Intel Corp, the world's biggest computer-chip maker, plans to invest US$375 million to build a second factory in China, expanding to take advantage of lower-cost manufacturing in the company's second-largest market.
Intel will invest an initial US$200 million and hire 675 people for a plant to assemble and test semiconductors in the southwestern city of Chengdu, the company said in an e-mailed press release. The company, which already has a plant in Shanghai, plans to spend as much as US$175 million more and add workers later.
The venture is a boost for China's efforts to develop its chipmaking industry and for the government's campaign to attract investment to the country's underdeveloped western hinterlands.
Asia-Pacific, where Intel is building more factories to take advantage of lower labor costs and rising demand, was the only region where the US company increased sales last year.
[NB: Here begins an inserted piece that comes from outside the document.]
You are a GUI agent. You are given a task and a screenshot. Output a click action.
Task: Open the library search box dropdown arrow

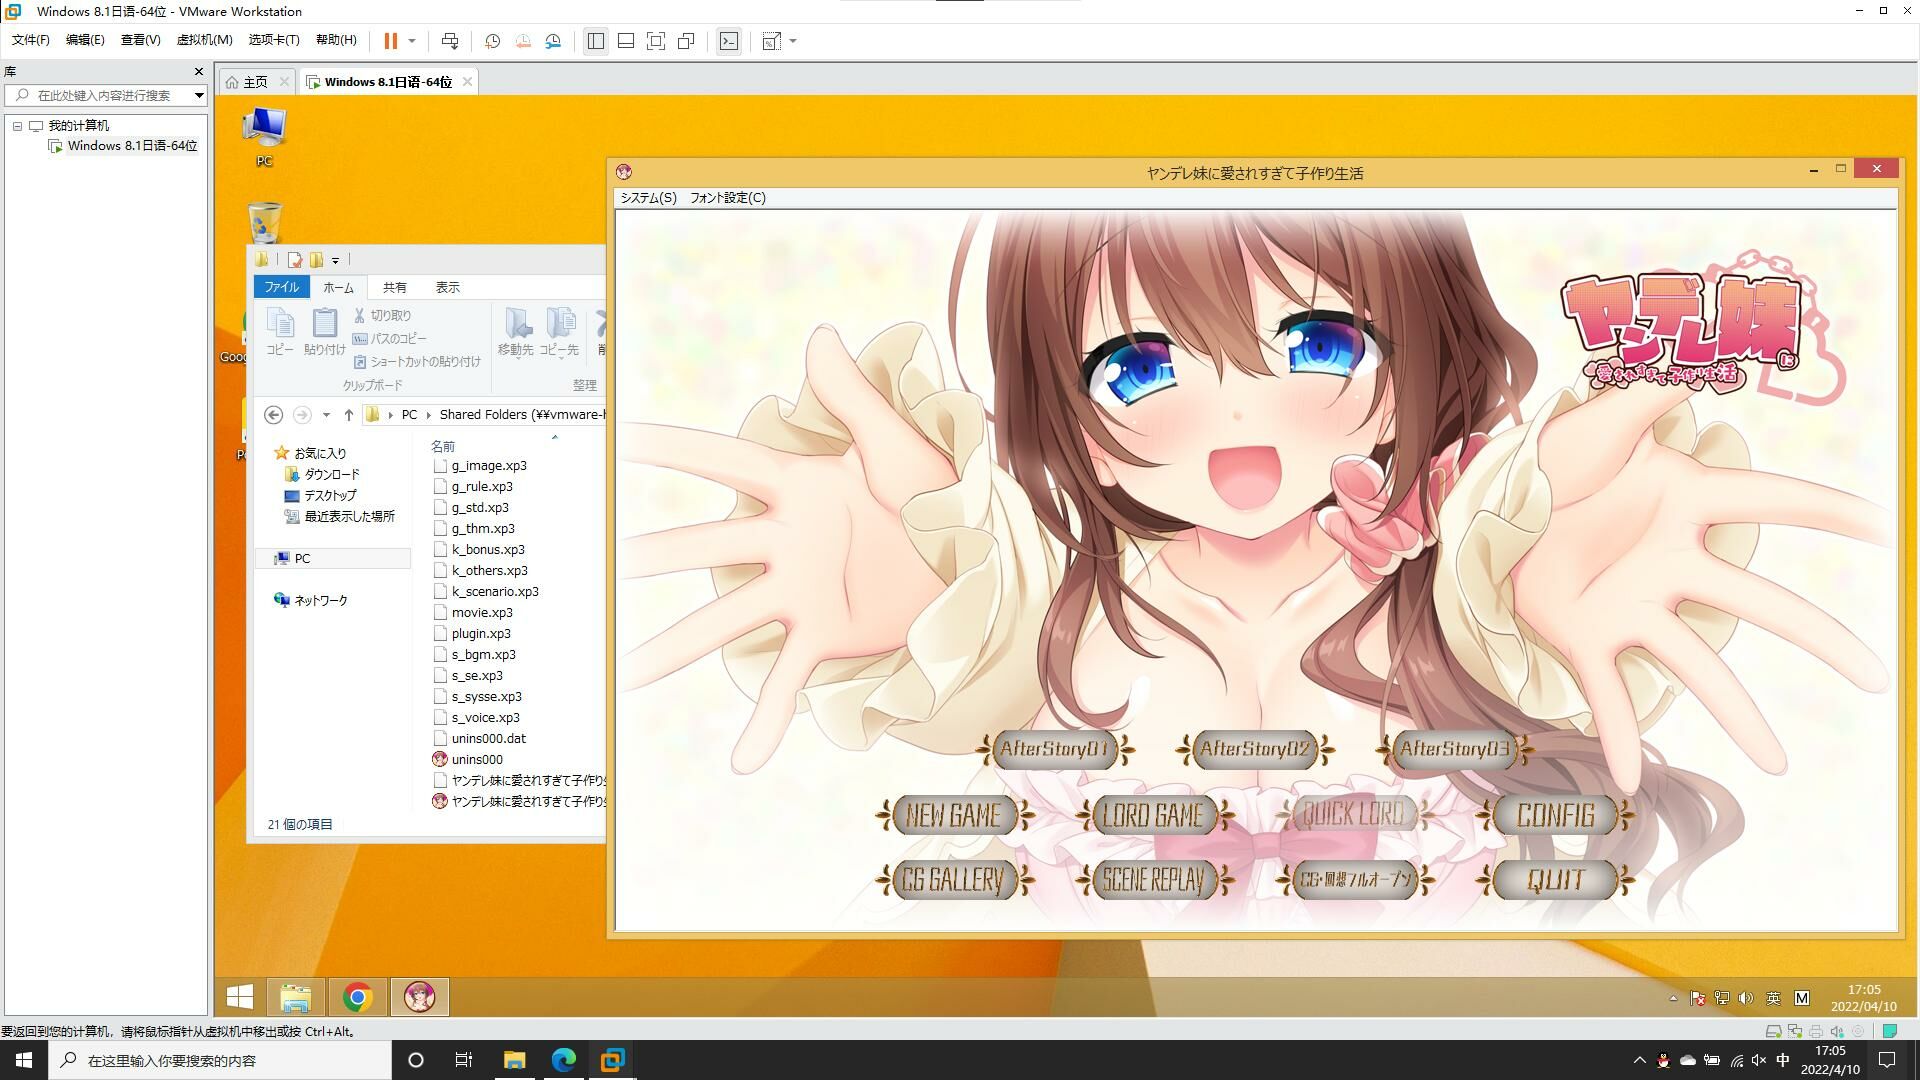point(199,96)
Intel expects construction on the Chengdu plant to start in the first half of next year and the site to begin operating in 2005.
"We weren't compromising in our choice of Chengdu," Intel China president Tan Wee Theng said in an interview. "We took the quality of labor, the infrastructure and other factors into consideration of various cities in China."
The Chengdu operation will package chipsets for Intel's Pentium 4 processor, Tan said. Products made at the plant will be sold worldwide, he said.
Intel joins other overseas chipmakers including ON Semiconductor Corp in investing in Sichuan. ON Semiconductor last year said it would increase investment in its Leshan-Phoenix Semiconductor venture, becoming the first overseas company to make six-inch silicon wafers in western China. The Leshan venture, set up in 1995, employs 1,800 people.
Intel is investing in plants and offices in countries such as China, the Philippines, Malaysia and India to take advantage of lower wages and increasing appetite for electronics. The company's Asia-Pacific sales rose 21 percent last year to US$10.1 billion.
Sales in the US, Europe and Japan all fell.
China is now Intel's second-largest market, Tan said. All Intel's test and assembly operations are in Asian countries, he said.
Intel has a US$500 million factory in the Pudong development zone in eastern Shanghai, spokesman Chuck Mulloy said. It also has marketing and research facilities in the country.
Intel would consider building a chip-manufacturing plant in China if the US lifts security restrictions that prevent the export of advanced technology, chief executive Craig Barrett said last week, the Wall Street Journal online reported.